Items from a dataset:
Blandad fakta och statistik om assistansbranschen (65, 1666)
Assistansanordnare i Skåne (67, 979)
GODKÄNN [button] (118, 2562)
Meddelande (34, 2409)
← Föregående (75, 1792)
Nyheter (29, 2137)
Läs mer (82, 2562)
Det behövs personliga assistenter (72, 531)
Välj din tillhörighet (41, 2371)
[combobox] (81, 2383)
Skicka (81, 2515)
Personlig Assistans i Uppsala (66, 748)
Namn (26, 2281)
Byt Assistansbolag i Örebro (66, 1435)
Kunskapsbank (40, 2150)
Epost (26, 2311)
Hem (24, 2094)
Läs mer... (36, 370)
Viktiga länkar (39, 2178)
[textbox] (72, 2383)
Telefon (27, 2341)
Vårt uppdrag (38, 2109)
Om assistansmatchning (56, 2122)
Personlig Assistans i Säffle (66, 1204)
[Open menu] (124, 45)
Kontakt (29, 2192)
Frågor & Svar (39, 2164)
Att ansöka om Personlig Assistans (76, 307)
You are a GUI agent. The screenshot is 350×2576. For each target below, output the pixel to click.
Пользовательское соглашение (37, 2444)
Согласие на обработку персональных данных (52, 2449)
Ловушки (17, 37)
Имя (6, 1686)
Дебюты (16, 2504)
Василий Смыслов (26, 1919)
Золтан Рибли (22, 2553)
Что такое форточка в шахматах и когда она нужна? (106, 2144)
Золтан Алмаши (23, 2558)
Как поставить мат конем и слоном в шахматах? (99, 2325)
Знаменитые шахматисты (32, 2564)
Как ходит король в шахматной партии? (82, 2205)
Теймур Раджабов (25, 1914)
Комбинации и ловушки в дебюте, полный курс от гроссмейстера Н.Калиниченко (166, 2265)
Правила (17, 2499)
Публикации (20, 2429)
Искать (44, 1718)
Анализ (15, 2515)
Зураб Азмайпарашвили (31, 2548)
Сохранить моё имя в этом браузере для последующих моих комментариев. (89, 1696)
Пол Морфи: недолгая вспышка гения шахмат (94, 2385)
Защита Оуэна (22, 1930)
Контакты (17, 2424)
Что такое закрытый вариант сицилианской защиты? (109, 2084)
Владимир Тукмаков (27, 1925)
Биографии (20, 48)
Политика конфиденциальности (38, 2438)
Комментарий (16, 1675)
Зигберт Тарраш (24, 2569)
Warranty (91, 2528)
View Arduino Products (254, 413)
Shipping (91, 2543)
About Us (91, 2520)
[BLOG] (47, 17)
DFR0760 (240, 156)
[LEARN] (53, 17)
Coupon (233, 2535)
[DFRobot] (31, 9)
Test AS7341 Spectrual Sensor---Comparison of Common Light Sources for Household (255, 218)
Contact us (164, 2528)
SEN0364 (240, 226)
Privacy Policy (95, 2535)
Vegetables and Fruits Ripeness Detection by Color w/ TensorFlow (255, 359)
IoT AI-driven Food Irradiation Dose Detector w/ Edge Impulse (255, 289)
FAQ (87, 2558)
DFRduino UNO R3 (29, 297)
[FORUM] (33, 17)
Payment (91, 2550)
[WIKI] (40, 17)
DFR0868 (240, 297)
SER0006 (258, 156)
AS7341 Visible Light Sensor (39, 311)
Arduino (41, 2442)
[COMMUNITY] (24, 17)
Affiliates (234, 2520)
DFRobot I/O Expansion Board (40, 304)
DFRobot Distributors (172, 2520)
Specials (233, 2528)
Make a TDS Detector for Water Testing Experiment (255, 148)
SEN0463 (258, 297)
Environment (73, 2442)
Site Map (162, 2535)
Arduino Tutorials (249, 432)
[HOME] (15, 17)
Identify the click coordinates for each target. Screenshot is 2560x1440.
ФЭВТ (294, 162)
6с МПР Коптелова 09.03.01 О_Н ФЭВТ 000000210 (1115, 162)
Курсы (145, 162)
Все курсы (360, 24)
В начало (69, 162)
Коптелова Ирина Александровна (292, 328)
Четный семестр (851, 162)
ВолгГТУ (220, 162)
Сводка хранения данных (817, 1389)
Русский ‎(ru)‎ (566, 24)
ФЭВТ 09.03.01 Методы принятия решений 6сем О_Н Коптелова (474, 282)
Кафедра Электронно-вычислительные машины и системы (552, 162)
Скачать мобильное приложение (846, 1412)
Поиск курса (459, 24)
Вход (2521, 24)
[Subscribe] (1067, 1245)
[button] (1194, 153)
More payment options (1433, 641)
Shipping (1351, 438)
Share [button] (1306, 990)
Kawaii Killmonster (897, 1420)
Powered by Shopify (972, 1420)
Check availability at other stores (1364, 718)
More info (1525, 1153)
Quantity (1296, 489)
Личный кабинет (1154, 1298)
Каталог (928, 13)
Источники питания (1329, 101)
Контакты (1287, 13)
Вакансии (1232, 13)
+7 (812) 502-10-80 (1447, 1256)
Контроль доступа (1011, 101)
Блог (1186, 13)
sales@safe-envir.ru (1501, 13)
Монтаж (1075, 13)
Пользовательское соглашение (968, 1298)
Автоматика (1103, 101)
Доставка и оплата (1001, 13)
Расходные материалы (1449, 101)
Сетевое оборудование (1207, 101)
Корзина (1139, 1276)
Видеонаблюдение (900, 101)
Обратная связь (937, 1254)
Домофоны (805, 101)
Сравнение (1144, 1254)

-- What is being asked --
Starting with the first line of the entries and ending with the line that has "Золтан Алмаши (23, 2558)", copy each line exactly and add nothing.

-- Answer for this exercise --
Blandad fakta och statistik om assistansbranschen (65, 1666)
Assistansanordnare i Skåne (67, 979)
GODKÄNN [button] (118, 2562)
Meddelande (34, 2409)
← Föregående (75, 1792)
Nyheter (29, 2137)
Läs mer (82, 2562)
Det behövs personliga assistenter (72, 531)
Välj din tillhörighet (41, 2371)
[combobox] (81, 2383)
Skicka (81, 2515)
Personlig Assistans i Uppsala (66, 748)
Namn (26, 2281)
Byt Assistansbolag i Örebro (66, 1435)
Kunskapsbank (40, 2150)
Epost (26, 2311)
Hem (24, 2094)
Läs mer... (36, 370)
Viktiga länkar (39, 2178)
[textbox] (72, 2383)
Telefon (27, 2341)
Vårt uppdrag (38, 2109)
Om assistansmatchning (56, 2122)
Personlig Assistans i Säffle (66, 1204)
[Open menu] (124, 45)
Kontakt (29, 2192)
Frågor & Svar (39, 2164)
Att ansöka om Personlig Assistans (76, 307)
You are a GUI agent. The screenshot is 350×2576. For each target below, output the pixel to click.
Пользовательское соглашение (37, 2444)
Согласие на обработку персональных данных (52, 2449)
Ловушки (17, 37)
Имя (6, 1686)
Дебюты (16, 2504)
Василий Смыслов (26, 1919)
Золтан Рибли (22, 2553)
Что такое форточка в шахматах и когда она нужна? (106, 2144)
Золтан Алмаши (23, 2558)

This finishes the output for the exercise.